My STS research paper examines the same broader issue from the perspective of ethics, inequality, and care work. I ask how medical wearables, often framed as tools of empowerment and access, redistribute monitoring labor from clinicians to patients and families, and how that redistribution is shaped by class, disability, age, and geography. Using a structured qualitative synthesis of peer-reviewed literature along with case studies, I argue that wearable devices do not simply make care more convenient. Rather, they relocate the labor of monitoring into homes and relationships. Patients and caregivers must keep devices charged, worn, and interpreted, while also deciding when alerts or trends require professional intervention. This labor is not distributed equally. Studies show that wearable adoption varies by income, education, and age, and that users with fewer resources often face greater barriers to effective participation in remote monitoring. Further research shows that these systems can provide reassurance while also generating new burdens of vigilance and responsibility.
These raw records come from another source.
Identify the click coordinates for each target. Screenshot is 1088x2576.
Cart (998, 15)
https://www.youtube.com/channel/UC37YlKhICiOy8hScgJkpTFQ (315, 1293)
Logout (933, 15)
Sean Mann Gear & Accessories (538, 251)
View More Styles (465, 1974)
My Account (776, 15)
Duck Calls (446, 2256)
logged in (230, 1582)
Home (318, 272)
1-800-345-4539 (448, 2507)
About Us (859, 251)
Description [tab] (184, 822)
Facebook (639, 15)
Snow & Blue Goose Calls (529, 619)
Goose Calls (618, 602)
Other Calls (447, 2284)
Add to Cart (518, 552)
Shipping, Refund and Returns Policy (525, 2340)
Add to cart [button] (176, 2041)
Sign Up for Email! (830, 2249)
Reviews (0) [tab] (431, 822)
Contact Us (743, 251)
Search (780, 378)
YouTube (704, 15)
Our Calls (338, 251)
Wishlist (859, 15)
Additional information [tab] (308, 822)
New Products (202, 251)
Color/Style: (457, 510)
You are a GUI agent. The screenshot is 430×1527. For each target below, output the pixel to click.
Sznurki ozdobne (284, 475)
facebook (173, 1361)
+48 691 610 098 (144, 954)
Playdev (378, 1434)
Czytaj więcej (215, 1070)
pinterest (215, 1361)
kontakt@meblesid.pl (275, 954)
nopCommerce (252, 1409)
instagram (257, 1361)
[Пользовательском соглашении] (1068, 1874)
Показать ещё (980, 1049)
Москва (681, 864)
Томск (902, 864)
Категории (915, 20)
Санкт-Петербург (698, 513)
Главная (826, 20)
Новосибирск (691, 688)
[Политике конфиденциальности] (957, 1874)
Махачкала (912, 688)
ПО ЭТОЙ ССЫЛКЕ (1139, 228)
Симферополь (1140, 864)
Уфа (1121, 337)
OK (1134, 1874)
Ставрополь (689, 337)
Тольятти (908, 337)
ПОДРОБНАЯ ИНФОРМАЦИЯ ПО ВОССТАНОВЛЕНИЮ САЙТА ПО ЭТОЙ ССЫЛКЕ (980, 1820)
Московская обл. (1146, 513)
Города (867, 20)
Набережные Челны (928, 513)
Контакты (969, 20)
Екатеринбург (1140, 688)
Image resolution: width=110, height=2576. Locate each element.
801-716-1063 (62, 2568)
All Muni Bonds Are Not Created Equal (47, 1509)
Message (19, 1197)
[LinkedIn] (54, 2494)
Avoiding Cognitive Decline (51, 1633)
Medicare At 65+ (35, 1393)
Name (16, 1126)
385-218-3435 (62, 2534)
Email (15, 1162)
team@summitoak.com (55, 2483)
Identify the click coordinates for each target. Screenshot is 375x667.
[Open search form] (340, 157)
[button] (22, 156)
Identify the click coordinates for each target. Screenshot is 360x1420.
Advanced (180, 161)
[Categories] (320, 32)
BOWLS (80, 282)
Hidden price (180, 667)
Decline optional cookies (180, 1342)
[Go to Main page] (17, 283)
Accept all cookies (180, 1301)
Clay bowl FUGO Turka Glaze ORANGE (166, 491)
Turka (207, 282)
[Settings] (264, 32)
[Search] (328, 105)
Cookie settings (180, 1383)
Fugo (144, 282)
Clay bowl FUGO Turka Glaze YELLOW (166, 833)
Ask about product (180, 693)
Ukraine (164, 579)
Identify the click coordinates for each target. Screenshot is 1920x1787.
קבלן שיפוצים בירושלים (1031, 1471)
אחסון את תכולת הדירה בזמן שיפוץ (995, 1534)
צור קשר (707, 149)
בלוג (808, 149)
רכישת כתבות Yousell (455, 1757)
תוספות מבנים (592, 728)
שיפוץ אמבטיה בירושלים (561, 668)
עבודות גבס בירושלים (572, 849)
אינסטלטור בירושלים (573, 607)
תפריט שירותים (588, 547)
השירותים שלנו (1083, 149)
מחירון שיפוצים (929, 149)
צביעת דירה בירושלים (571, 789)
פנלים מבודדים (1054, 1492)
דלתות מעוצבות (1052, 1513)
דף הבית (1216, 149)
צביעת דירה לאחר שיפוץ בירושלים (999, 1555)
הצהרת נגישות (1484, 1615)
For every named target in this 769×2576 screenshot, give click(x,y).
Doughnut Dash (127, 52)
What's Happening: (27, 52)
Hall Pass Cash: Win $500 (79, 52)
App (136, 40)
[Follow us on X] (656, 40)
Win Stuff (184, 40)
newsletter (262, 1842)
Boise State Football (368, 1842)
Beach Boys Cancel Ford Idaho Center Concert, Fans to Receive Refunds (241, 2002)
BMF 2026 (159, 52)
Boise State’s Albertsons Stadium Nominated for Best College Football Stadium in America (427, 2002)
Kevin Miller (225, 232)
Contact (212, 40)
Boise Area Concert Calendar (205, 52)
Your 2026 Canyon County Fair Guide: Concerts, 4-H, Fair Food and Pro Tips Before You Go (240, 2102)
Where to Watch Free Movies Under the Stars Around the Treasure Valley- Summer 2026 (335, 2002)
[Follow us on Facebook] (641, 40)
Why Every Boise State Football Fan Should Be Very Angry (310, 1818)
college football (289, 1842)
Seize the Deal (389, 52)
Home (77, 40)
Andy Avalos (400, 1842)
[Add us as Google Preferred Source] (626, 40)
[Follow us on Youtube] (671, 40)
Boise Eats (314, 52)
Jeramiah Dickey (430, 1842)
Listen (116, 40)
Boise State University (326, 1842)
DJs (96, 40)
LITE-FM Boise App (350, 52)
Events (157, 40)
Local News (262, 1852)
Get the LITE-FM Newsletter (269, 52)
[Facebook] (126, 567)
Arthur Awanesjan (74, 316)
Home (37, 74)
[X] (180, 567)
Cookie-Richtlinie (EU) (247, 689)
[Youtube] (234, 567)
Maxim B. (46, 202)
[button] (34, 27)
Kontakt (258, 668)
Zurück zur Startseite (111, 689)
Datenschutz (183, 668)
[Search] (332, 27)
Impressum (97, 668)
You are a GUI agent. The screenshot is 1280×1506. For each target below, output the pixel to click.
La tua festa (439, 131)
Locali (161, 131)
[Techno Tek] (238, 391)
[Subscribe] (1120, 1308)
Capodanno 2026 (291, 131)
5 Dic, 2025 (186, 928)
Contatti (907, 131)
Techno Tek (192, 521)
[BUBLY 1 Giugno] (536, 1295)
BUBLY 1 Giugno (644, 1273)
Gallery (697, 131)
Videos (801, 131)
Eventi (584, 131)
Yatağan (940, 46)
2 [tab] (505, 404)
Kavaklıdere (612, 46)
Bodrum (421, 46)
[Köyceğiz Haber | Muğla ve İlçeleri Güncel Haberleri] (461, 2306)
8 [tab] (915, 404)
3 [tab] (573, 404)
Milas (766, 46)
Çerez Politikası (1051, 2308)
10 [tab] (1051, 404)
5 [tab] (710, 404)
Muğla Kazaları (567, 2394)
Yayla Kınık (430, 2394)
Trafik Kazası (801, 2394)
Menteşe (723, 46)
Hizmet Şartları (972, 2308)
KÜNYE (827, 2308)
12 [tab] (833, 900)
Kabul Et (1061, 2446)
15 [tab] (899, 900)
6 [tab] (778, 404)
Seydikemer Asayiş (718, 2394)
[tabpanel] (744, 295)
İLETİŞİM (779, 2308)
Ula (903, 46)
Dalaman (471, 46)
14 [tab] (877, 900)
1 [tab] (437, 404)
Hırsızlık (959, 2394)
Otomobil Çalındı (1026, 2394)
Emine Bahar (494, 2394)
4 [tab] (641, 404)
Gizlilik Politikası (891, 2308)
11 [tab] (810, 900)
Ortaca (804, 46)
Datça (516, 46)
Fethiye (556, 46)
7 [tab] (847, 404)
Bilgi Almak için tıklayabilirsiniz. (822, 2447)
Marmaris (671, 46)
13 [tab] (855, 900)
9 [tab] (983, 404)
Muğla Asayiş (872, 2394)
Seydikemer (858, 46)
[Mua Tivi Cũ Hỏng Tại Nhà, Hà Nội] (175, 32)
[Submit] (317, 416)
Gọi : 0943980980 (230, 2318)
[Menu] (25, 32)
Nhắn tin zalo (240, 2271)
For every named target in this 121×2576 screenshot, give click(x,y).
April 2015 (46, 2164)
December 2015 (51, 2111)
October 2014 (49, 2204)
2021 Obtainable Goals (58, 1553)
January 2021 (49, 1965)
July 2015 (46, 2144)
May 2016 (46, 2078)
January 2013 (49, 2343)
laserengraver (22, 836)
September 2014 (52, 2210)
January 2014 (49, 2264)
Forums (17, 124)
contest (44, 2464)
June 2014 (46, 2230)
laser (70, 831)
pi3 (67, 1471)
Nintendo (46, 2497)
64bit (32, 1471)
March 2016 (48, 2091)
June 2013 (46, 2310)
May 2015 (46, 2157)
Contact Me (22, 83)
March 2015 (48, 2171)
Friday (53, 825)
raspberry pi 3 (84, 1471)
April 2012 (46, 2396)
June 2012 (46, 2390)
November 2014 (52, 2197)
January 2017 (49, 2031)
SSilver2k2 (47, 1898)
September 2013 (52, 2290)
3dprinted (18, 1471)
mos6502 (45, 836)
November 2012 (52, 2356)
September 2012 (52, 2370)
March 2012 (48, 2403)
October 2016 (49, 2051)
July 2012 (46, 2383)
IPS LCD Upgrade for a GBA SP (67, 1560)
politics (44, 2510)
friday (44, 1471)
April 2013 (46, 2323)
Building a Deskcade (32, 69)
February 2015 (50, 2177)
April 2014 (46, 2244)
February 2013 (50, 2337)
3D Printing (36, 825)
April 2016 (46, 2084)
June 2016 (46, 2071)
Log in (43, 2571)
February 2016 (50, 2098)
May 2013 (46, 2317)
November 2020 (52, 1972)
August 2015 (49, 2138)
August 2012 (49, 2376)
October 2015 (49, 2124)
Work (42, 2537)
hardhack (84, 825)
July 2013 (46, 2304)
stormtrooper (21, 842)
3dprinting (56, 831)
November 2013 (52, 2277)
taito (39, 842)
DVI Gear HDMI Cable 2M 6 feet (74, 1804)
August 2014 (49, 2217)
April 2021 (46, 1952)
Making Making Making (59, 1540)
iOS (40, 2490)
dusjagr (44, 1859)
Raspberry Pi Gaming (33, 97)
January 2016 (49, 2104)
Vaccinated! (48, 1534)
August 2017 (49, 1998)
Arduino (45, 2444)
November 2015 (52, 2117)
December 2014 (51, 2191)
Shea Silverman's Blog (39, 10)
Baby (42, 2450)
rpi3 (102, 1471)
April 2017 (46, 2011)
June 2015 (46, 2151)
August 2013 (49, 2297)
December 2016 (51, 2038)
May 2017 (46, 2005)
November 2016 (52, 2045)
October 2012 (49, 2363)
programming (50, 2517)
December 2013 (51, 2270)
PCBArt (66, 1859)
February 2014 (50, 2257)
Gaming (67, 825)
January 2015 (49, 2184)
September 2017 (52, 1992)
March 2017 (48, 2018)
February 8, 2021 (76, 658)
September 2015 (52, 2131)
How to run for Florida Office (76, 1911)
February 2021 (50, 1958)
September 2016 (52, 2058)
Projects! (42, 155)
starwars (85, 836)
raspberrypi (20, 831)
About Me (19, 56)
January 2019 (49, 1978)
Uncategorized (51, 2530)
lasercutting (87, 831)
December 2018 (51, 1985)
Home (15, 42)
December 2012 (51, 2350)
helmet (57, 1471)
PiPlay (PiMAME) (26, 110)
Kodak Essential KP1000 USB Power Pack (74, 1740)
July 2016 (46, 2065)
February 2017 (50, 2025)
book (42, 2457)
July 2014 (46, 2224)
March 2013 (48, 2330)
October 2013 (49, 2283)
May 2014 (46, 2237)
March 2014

Additionally, clinicians are not removed from the system, since remote monitoring often creates additional work in the form of education, troubleshooting, and coordination. I conclude that medical wearables should be evaluated not only by whether they expand access to health data, but also by how much hidden labor they require, how equitably they fit into different lives, and how clearly they assign responsibility when something goes wrong.
Taken together, these two projects show the value of approaching medical wearables as a sociotechnical problem rather than only a technical one. Although these projects do not address every challenge involved in remote monitoring, they contribute to a broader understanding of what more responsible wearable design should require.